Он организовал настоящий Вудстокский фестиваль на своем маленьком ранчо у подножия холма в окрестностях Исукара. Похоже, это было самое значительное событие в городе с тех пор, как разбили французов, — триумфальное возвращение Эдди Переса. Он нанял музыкантов марьячи , а также поп-группу. Планировались танцы и песни вакерос и показательные выступления с лассо. Место действия — пыльный, залитый солнцем участок земли, ряд низеньких домиков на заднем плане, на переднем — дом в стадии строительства. Цыплята, петухи, коровы, свиньи, ослы, козы свободно бродили по окрестным холмам среди кактусов. Эдди пригласил весь город: мэра, главу местной мафии, самую разношерстную публику. Он нанял всех полицейских соседнего городка, которые в тот вечер у себя дома не были при исполнении, чтобы они обеспечивали порядок, и целую армию женщин для обслуги. Работники с ранчо выкопали яму для барбакоа. Мальчики в аккуратно застегнутых на все пуговицы рубашках и девочки в платьях для причастия бегали по мелким поручениям и подносили кухонную утварь. Запасы пива, текилы, мескаля были неисчерпаемы. Варился пунш из свежих фруктов. Под соломенным навесом поставили длинные столы. Это должен был быть праздник века.

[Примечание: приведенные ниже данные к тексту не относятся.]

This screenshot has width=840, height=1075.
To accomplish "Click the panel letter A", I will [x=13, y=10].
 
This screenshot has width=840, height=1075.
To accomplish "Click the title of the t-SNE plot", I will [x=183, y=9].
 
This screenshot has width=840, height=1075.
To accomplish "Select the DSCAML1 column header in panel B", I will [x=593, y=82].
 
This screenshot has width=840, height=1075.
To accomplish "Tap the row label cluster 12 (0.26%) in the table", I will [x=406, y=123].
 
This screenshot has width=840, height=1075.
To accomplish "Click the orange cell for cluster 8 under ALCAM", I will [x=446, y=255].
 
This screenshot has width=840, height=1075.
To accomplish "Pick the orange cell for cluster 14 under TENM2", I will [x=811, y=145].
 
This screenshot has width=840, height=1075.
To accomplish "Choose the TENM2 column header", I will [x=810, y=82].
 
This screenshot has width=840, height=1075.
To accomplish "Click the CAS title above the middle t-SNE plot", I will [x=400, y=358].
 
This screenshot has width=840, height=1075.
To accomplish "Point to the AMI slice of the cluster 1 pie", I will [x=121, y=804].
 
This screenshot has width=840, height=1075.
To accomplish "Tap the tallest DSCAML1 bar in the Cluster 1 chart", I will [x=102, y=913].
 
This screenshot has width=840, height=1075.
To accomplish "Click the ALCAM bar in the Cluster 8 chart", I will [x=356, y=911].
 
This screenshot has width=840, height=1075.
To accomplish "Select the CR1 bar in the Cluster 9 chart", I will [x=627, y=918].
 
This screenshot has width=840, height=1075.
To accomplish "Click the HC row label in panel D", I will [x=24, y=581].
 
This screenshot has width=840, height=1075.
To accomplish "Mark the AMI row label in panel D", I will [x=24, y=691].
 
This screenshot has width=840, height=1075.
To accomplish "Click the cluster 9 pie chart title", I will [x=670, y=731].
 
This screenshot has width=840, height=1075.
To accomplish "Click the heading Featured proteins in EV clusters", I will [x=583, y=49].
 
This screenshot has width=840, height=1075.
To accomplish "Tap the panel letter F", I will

А для меня между тем настал мой День настоящего ковбоя. Одно дело появиться в ковбойских штанах и ботинках в Нью-Йорке; и совсем другое — ходить по здешней пыли в ботинках Тони Лама; или сидеть в темном углу у глинобитной стены, покачиваться на стуле, положив ноги на ящик. В Нью-Йорке вы можете появиться в ковбойской шляпе, только если вы приглашенный танцор на празднике, под солнцем Пуэблы она — насущная необходимость. Я надвинул новенькую шляпу на глаза, чтобы мой уже обгоревший и облезающий нос оказался в тени, и мне было вполне прохладно. Забрел в какую-то хозяйственную постройку, где несколько ранчерос уже разливали текилу в короткие плохо вымытые стаканы, стряхнул пыль с полей шляпы и проскрипел:
— ! Tequila… por favor!
[66]
Сидя вместе с Эдди и Мартином, одетыми как настоящие ранчеро, — в ковбойских шляпах и ботинках, — глядя на женщину, похожую на Антонио, которая пекла лепешки в нескольких ярдах от нас, узнавая черты своих нью-йоркских помощников в чертах женщин, готовящих рис в глиняных горшочках на открытом огне, девочек, чистящих кактус для салата из его листьев, старого мороженщика, вручную сбивающего мороженое со свежим лаймом, я был счастлив как никогда. За тысячи миль от Нью-Йорка я чувствовал себя в своей семье, на своей родной кухне.
Большой праздник начался с того, что выкопали большую яму — размером с могилу.
На дне ее развели костер и дали ему прогореть до углей. Когда все было готово, ранчерос поставили в яму большие котлы с супом из козьих голов. Голые черепа, завернутые в листья авокадо, опускают в суп в последнюю секунду, держа их за рога. Внутри черепов — овечьи желудки, наполненные кровью, специями, мятой — что-то вроде мексиканской кровяной колбасы. Затем сверху положили пять коз целиком, выпотрошенных и распластанных, как бабочки, и накрыли их опять-таки листьями авокадо. Коз забили утром того же дня. Их кожа теперь сушилась, распяленная на крыше дома Эдди. Затем яму прикрыли ковриком из плетеной соломки, пропитанным водой, и забросали грязью. Еда должна готовиться около трех с половиной часов.
Между тем все вокруг оживилось. Из сонной, залитой солнцем пустыни ранчо быстро превращалось в гудящий улей. Стали прибывать гости. Заиграли марьячи, певцы пока пили пиво и настраивали свои инструменты; парнишка, в котором я узнал бывшего помощника официанта в Нью-Йорке, украшал столы цветами. Пары начали танцевать. Малыши играли в пятнашки. Мужчины расселись за длинными столами, женщины и дети — на складных стульях во втором ряду. Эдди, который в Нью-Йорке спиртного в рот не берет, был уже пьян, — и без того убойный пунш он усугубил текилой. Остальные ранчерос тоже были уже хороши, а ведь вечеринка еще только началась.